The photo above shows the central part of the Glebe, taken from the air for the Federal District Commission in the 1930s. It is in preparation for the Greber Report, the planning document that was to change the look of Ottawa from the 1950s onwards.
Some things to note:
1. the spine of the neighbourhood, which is Bank Street, running at a diagonal on the left side of the photo;
2. the railway line that cuts across towards the top of the photo and effectively defining the Glebe from Centretown;
3. the solid line of dark (trees) that runs from the middle top right to left and which follows Clemow Avenue Driveway (including Monkland Avenue);
4. the highly defined Central Park running from roughly middle top right to left, with a larger dark (treed) area to the left of Bank Street (Central Park East) and the more defined and manicured area running at a diagonal across Bank towards the northwest;
5. And if you look closely, in the upper right near the railway line you can see the traffic circle of the Federal District Commission Driveway as it crosses Pretoria Avenue.
The photo is courtesy of the fantastic National Capital Commission’s historic images of Ottawa collection located at the NCC Library. Incidentally, you can view these images at the library until the end of September, after which time the library will be closed due to cuts to the budget. I will be profiling other Glebe images from this collection in the coming weeks.
Here’s another Noffke house, built likely in the 1920s, with a similar styling to 245 Clemow, and built for a John Walkey:
And another view of the Spanish Colonial Revival gem, this time looking at it with a view along the driveway:
And here’s what the house looks like today, at the front:
And from the side, with matching garage:
This coming weekend, on Sunday Aug. 19, Heritage Ottawa’s John Macleod will be conducting a walking tour of parts of the Glebe: http://heritageottawa.org/en/join_heritage_ottawa_a_walking_tour_glebe
Here’s a sampling of some of the houses he’ll be showing you, starting out with Thomas Birkett’s house at 517 O’Connor (at intersection with Clemow):
Or F.X. Plaunt’s Residence, near the corner of Clemow and O’Connor:
or Noffke’s own home at 20 Clemow, now undergoing a large restoration job:
As well as Central Park, where there used to be summer pavilions:
And maybe one or two of architect David Younghusband’s 1930s houses, like this one on Imperial Avenue:
Hope you get out and enjoy the tour – you’ll learn a lot!
The intersection of Findlay and Broadway Avenues, in the southwest part of the Glebe near Bronson Avenue’s bridge over the canal, is a less-well known area for those living in the central part of the Glebe. Many drivers will encounter this spot when they are turning from Bronson from the south and are hoping to get to the Queen Elizabeth Driveway, as there is an access point near here.

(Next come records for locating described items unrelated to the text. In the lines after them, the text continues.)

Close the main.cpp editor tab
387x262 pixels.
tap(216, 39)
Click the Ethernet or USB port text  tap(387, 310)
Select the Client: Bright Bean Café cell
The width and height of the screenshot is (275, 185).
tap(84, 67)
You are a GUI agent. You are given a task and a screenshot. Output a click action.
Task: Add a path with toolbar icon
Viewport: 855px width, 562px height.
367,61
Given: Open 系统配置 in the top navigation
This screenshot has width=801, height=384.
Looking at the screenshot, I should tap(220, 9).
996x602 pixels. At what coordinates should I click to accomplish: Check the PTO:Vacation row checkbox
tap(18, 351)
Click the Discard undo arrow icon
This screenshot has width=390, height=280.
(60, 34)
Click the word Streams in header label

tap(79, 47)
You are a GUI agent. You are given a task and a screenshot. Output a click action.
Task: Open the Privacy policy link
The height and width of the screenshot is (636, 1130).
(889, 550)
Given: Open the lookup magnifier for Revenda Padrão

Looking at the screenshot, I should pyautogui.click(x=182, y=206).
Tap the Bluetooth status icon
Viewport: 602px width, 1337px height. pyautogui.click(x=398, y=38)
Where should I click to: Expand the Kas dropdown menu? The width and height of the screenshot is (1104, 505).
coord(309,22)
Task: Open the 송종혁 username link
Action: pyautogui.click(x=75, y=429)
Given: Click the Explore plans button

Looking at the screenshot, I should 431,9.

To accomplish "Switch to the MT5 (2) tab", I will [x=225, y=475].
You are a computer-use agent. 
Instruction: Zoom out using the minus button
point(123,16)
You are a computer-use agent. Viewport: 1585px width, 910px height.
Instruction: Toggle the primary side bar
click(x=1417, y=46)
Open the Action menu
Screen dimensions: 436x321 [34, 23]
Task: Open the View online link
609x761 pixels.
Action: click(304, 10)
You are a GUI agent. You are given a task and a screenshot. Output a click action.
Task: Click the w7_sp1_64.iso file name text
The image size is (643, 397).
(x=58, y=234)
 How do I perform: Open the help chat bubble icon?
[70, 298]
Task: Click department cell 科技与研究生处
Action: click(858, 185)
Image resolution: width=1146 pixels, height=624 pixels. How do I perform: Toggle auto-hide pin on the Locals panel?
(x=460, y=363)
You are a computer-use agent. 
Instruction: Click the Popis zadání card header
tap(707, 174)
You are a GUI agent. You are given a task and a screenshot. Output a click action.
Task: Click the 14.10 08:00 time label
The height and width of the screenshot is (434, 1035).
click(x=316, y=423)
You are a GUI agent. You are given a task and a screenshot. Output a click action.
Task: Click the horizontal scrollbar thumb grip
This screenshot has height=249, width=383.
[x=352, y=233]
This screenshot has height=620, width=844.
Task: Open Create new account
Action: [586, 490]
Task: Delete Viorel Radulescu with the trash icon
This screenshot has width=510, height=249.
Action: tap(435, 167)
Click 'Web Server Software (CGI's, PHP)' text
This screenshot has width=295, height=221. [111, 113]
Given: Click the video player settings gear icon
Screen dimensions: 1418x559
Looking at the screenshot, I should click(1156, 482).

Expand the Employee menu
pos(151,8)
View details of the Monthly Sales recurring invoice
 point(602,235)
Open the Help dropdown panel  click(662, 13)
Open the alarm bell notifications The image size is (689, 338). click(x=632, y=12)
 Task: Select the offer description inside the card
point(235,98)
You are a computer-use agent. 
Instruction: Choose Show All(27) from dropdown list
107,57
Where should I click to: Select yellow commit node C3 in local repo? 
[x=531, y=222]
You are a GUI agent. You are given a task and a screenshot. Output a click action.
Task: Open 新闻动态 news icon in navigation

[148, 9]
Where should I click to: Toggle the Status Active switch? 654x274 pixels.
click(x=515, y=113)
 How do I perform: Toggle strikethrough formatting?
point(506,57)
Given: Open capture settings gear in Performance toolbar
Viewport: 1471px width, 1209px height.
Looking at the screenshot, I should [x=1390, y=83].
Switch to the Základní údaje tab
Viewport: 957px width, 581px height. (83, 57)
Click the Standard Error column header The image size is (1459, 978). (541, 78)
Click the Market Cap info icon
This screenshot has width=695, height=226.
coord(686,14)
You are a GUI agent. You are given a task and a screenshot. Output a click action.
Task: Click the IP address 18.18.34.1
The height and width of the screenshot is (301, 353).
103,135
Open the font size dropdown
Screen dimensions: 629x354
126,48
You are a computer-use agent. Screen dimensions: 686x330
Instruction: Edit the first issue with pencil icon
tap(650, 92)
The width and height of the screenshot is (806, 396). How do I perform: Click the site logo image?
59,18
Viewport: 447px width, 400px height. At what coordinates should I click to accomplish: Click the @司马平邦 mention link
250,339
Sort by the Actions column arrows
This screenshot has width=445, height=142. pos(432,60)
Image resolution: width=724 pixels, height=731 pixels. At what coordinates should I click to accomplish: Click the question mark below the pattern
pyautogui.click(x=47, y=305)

Here is a photo of the unusual intersection from the 1920s, courtesy of the Dept. if Interior photo collection of Ottawa, housed at LAC:
Here’s the same intersection today (photo courtesy of Google Street View)…notice how the house with the corner lot at the intersection now has somewhat more expanded grounds…and bigger trees and more signage.
The other day, Urbsite talked about one of Noffke’s early houses in Centretown, so that got me thinking that it might worth profiling all the houses he designed in the Glebe.
One of these, according to a recent article by Heritage Ottawa members John Macleod and Richard Belliveau, was the Charles Ernest Baker house. Here’s what the house looked like in the 1920s:
Designed by Noffke in his trademark Spanish Colonial Revival Style, it was built in 1912 for a family that had lived on this spot since the 1870s. Originally numbered as 65 Wilton Street, it is now 86 Ralph. Here’s what the view from the house would have looked like, across Brown’s Inlet:
Charles Ernest Baker was the owner of the house from 1912-1953, and ran the Baker Boot and Shoe Company. His son Clarence lived here until the late 1970s. Read Baker senior’s obituary, from the Ottawa Citizen’s Aug. 4 paper here:
The lovely large grounds of the house were sold off for late 1970s infill housing, but the original Noffke house itself was maintained and cleverly divided into two units.
One of these units was for sale recently, and you can see a photo of the place here. It is a wonder that this aesthetically pleasing house is still not designated.